Please reproduce every entry below without omitting a single line.

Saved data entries
::::::::
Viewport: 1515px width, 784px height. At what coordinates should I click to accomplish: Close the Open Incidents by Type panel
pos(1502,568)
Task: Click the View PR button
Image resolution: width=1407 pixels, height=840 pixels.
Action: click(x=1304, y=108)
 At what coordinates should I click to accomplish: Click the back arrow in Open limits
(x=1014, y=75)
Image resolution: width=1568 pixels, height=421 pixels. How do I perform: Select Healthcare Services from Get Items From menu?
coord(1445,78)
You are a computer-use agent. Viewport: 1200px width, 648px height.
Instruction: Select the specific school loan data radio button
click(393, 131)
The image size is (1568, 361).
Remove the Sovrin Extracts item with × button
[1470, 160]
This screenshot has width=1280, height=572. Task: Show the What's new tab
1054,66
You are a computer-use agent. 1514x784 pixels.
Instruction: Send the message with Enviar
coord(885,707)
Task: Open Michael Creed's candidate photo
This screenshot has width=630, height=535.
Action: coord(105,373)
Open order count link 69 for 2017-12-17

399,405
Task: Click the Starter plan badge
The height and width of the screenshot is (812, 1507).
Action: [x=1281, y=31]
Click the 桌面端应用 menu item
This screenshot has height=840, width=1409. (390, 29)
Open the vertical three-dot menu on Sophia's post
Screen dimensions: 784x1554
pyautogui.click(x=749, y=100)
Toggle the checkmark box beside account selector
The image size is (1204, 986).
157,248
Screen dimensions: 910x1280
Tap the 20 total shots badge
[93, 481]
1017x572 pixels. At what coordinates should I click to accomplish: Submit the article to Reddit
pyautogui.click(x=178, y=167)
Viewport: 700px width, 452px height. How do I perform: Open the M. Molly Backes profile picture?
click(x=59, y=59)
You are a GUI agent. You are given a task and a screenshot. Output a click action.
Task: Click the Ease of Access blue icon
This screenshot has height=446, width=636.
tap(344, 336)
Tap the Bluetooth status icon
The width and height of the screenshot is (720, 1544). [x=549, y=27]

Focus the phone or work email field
::::::::
Worked solution
Viewport: 1515px width, 784px height. At what coordinates should I click to accomplish: Close the Open Incidents by Type panel
pos(1502,568)
Task: Click the View PR button
Image resolution: width=1407 pixels, height=840 pixels.
Action: click(x=1304, y=108)
 At what coordinates should I click to accomplish: Click the back arrow in Open limits
(x=1014, y=75)
Image resolution: width=1568 pixels, height=421 pixels. How do I perform: Select Healthcare Services from Get Items From menu?
coord(1445,78)
You are a computer-use agent. Viewport: 1200px width, 648px height.
Instruction: Select the specific school loan data radio button
click(393, 131)
The image size is (1568, 361).
Remove the Sovrin Extracts item with × button
[1470, 160]
This screenshot has width=1280, height=572. Task: Show the What's new tab
1054,66
You are a computer-use agent. 1514x784 pixels.
Instruction: Send the message with Enviar
coord(885,707)
Task: Open Michael Creed's candidate photo
This screenshot has width=630, height=535.
Action: coord(105,373)
Open order count link 69 for 2017-12-17

399,405
Task: Click the Starter plan badge
The height and width of the screenshot is (812, 1507).
Action: [x=1281, y=31]
Click the 桌面端应用 menu item
This screenshot has height=840, width=1409. (390, 29)
Open the vertical three-dot menu on Sophia's post
Screen dimensions: 784x1554
pyautogui.click(x=749, y=100)
Toggle the checkmark box beside account selector
The image size is (1204, 986).
157,248
Screen dimensions: 910x1280
Tap the 20 total shots badge
[93, 481]
1017x572 pixels. At what coordinates should I click to accomplish: Submit the article to Reddit
pyautogui.click(x=178, y=167)
Viewport: 700px width, 452px height. How do I perform: Open the M. Molly Backes profile picture?
click(x=59, y=59)
You are a GUI agent. You are given a task and a screenshot. Output a click action.
Task: Click the Ease of Access blue icon
This screenshot has height=446, width=636.
tap(344, 336)
Tap the Bluetooth status icon
The width and height of the screenshot is (720, 1544). [x=549, y=27]

Focus the phone or work email field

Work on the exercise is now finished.